The law is as summarised by Lewison J in re Edwards [2007] WTLR 1387 at [47] (quoted in full at para 64 of the judgment).

The relationship between the parties was fractious, occasionally spilling over into threats of, and actual, violence (para 67). However, the defendants’ attempts to ‘blacken’ Rita’s character were not accepted (para 68). In any case, there was no evidence of any attempt by Rita to coerce or pressure T into changing her will (para 69). The defendants’ case was based purely on inference based on her alleged personality – even if the basis for the inference had been accepted, it would have fallen far short of discharging the burden of proof on a person asserting undue influence (para 69).

Mrs Sukul and Dr Qaiyum’s evidence provided a strong basis for concluding that T made the 2015 Will of her own volition. Her alleged motive, that Rita had taken care of her, was true. In recognising this and in wishing to act accordingly to benefit Rita, T had acted as a free agent (para 70).

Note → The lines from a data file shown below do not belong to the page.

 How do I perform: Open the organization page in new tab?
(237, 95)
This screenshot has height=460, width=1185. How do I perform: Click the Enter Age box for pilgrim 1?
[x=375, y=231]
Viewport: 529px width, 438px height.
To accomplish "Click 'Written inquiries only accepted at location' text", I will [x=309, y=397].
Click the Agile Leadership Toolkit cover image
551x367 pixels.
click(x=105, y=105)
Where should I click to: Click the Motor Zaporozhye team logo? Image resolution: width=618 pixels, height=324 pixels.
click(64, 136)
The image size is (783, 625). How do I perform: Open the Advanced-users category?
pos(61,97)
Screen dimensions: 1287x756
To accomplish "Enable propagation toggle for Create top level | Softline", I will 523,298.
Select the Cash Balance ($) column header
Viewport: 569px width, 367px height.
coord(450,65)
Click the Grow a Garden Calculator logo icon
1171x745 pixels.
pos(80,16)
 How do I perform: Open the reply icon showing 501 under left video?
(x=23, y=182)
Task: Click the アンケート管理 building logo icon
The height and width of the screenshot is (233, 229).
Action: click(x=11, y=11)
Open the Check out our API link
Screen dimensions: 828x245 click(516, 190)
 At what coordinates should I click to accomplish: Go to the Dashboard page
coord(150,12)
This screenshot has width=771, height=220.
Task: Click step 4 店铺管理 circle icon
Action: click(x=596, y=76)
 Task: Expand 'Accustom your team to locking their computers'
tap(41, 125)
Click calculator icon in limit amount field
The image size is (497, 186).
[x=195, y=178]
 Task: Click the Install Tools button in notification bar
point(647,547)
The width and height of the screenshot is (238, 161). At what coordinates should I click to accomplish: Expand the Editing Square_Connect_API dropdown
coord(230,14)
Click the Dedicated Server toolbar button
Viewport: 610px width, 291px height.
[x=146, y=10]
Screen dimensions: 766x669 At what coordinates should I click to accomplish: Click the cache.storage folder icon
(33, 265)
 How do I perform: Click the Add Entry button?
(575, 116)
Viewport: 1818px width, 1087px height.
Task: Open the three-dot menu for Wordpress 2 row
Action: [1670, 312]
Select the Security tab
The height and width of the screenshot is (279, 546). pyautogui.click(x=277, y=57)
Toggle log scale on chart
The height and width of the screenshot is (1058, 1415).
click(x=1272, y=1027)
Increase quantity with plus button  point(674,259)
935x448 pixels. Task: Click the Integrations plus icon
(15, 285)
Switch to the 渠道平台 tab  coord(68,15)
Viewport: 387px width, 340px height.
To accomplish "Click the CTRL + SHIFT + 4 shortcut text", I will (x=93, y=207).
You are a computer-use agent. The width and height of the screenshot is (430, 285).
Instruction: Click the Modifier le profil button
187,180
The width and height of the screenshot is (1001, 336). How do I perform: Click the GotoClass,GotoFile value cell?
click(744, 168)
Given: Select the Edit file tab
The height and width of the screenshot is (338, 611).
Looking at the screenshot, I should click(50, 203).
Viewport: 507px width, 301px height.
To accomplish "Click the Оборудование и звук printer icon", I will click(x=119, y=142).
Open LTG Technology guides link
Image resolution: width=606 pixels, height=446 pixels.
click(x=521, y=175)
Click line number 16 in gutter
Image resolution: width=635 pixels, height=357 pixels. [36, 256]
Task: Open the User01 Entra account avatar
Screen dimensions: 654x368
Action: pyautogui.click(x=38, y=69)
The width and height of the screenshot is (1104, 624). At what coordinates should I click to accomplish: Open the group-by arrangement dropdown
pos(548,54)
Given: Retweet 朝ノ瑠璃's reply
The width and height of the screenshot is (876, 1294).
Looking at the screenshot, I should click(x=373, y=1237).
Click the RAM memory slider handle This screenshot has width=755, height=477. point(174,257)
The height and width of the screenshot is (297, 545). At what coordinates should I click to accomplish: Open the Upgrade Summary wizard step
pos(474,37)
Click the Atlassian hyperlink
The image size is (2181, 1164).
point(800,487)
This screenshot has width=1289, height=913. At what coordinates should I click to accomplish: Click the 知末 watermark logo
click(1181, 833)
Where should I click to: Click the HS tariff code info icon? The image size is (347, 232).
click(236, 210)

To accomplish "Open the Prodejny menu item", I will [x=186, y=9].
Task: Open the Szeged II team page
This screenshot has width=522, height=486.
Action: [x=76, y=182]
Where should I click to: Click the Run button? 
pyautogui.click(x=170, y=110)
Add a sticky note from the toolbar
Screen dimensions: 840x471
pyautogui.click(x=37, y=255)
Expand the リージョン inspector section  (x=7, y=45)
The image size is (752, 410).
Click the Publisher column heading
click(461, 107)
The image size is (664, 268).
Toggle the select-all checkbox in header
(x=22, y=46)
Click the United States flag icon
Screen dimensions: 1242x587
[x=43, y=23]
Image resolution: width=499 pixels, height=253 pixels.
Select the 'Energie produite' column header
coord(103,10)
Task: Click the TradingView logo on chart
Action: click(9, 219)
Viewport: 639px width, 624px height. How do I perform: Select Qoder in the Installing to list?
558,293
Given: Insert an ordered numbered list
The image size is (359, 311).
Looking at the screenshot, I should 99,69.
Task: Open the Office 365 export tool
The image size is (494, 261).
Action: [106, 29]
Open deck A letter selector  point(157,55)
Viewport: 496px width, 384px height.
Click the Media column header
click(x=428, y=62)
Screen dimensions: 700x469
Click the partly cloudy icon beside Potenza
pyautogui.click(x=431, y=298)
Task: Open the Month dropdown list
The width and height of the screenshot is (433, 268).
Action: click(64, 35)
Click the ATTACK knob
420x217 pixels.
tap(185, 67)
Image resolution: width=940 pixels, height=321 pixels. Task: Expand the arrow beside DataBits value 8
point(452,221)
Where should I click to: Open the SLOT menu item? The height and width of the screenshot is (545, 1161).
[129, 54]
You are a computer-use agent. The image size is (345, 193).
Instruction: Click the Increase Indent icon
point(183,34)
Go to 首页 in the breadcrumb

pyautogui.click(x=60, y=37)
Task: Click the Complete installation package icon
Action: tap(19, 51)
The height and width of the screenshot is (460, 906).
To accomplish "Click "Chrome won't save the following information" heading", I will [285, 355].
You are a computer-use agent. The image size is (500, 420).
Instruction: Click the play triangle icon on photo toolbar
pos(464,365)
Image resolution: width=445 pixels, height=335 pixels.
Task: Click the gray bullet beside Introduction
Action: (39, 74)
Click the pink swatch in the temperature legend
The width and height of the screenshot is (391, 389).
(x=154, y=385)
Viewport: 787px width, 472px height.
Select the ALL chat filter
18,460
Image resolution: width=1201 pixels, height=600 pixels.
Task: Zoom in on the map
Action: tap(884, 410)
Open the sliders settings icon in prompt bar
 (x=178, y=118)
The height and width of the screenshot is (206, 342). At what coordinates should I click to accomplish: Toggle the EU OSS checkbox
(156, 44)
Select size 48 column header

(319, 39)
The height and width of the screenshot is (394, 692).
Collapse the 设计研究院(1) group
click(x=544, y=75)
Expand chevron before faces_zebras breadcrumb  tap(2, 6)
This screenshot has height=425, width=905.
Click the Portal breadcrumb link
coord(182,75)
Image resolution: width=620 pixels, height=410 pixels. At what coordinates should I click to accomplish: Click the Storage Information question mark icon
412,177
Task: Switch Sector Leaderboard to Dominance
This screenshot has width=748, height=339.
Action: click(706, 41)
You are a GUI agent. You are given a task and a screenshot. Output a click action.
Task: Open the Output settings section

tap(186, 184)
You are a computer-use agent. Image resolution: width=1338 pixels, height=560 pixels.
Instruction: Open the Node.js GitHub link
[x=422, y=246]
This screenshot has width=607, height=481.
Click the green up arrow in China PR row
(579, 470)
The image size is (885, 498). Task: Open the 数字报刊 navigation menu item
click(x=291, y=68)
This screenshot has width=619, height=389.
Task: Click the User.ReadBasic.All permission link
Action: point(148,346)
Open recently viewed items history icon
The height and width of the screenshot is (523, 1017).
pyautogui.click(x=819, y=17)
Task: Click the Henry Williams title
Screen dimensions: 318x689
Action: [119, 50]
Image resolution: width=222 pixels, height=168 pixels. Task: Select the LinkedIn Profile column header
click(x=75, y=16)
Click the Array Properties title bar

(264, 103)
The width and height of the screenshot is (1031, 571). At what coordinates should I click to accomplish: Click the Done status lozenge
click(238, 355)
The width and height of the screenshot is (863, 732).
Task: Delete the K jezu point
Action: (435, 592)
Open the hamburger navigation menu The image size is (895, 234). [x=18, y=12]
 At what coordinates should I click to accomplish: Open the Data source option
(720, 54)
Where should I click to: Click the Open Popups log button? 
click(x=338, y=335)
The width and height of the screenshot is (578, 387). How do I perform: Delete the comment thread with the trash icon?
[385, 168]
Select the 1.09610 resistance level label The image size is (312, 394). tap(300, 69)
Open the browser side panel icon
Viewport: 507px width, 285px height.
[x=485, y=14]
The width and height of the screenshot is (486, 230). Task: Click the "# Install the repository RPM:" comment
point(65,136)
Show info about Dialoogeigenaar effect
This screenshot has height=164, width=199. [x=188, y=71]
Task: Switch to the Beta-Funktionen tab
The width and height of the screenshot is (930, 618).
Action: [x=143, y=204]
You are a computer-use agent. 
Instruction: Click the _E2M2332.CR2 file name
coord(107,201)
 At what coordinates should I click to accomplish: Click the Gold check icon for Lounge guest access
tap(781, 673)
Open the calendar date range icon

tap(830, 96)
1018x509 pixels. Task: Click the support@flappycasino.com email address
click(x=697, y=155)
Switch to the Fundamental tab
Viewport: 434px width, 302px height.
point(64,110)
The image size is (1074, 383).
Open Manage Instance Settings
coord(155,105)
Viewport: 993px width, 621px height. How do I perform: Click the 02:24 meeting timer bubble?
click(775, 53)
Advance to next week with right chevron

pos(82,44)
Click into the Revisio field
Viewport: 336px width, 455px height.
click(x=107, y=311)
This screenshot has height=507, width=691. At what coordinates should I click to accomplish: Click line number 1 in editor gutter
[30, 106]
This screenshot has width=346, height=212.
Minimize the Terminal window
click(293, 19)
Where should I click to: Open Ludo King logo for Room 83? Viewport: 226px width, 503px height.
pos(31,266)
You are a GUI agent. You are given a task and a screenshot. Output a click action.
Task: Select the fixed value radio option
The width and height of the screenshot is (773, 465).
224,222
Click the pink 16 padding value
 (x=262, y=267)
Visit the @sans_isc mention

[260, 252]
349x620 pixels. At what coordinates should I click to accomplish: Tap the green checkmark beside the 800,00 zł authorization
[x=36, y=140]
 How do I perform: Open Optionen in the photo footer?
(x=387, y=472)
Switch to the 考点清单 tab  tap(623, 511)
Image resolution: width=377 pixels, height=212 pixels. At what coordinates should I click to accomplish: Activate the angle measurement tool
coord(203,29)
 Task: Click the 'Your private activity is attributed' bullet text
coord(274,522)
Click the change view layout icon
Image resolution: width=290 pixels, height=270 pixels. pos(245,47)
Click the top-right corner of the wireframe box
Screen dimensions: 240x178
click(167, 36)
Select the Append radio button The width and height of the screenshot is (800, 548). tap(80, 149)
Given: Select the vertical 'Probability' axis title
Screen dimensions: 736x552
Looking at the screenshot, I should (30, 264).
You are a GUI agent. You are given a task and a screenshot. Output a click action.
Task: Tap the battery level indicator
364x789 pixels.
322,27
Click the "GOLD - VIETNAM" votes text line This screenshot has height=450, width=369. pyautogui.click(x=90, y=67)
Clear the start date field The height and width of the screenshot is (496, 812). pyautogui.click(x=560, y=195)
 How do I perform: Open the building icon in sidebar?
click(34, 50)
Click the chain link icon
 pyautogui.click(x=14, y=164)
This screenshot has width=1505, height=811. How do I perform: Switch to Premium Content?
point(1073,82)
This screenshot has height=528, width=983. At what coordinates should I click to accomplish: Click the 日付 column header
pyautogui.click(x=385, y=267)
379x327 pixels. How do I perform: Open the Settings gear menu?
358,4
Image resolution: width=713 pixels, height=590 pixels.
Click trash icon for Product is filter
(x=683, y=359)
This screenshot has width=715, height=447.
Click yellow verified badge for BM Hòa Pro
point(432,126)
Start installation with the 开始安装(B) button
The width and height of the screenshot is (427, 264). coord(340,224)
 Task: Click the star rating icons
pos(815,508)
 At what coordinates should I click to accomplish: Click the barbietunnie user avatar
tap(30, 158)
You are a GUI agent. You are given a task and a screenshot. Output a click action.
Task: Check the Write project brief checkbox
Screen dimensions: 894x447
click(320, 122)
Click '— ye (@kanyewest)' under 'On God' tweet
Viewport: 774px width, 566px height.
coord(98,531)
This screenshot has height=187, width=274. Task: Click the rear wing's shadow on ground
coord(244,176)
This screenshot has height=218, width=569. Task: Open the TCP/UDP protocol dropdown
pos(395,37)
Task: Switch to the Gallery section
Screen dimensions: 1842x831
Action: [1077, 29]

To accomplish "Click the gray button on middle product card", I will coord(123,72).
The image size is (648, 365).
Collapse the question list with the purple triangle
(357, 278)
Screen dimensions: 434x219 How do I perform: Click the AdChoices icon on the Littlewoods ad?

This was supported by Ms Contucci’s evidence that T would have wanted to help Rita and was protective of her, and by David’s own evidence that T had ‘a soft spot’ for Rita.

Fraudulent calumny

Fraudulent calumny is a species of undue influence. To succeed, the defendants needed to show that Rita cast a dishonest aspersion on their characters (re Edwards and Christoloulides v Marcou [2017] EWHC 2632 (Ch)).

As with undue influence, the defendants’ case on fraudulent calumny was based on inference from Rita’s supposedly bad character. Again, the basis for this inference was not accepted (para 75). It was therefore not necessary to determine whether Rita genuinely believed that the defendants had ‘abandoned’ her. Mrs Sukuls, Dr Qaiyum, and Ms Contucci’s evidence demonstrated that T acted of her own volition and on the basis of her own decision to benefit Rita who had looked after her for years, in contrast to the defendants who had not. The basis for the declaration in the 2015 Will to this effect was true. Even if it had not been true, the words and feelings behind it were T’s own. She had made her own decision on the matter without anyone having poisoned her mind (para 76).

The defendants’ argument that the word ‘abandoned’ in Mrs Sukul’s notes did not represent T’s language and was instead a calumny by Rita could not be accepted. T understood the term since it was very similar to an equivalent word in Italian, and T had used it in relation to her husband who deserted her. While it might be a harsh assessment, it represented her view as intimated to Mrs Sukul.

JUDGMENT DEPUTY MASTER ARKUSH: These proceedings [1] The parties in this probate claim are the children of Anna Rea (“Mrs Rea”) who died on 26 July 2016 aged 85. Mrs Rea’s daughter as claimant seeks to establish the will dated 7 December 2015 (“the 2015 Will”) of her mother and asks for a grant of …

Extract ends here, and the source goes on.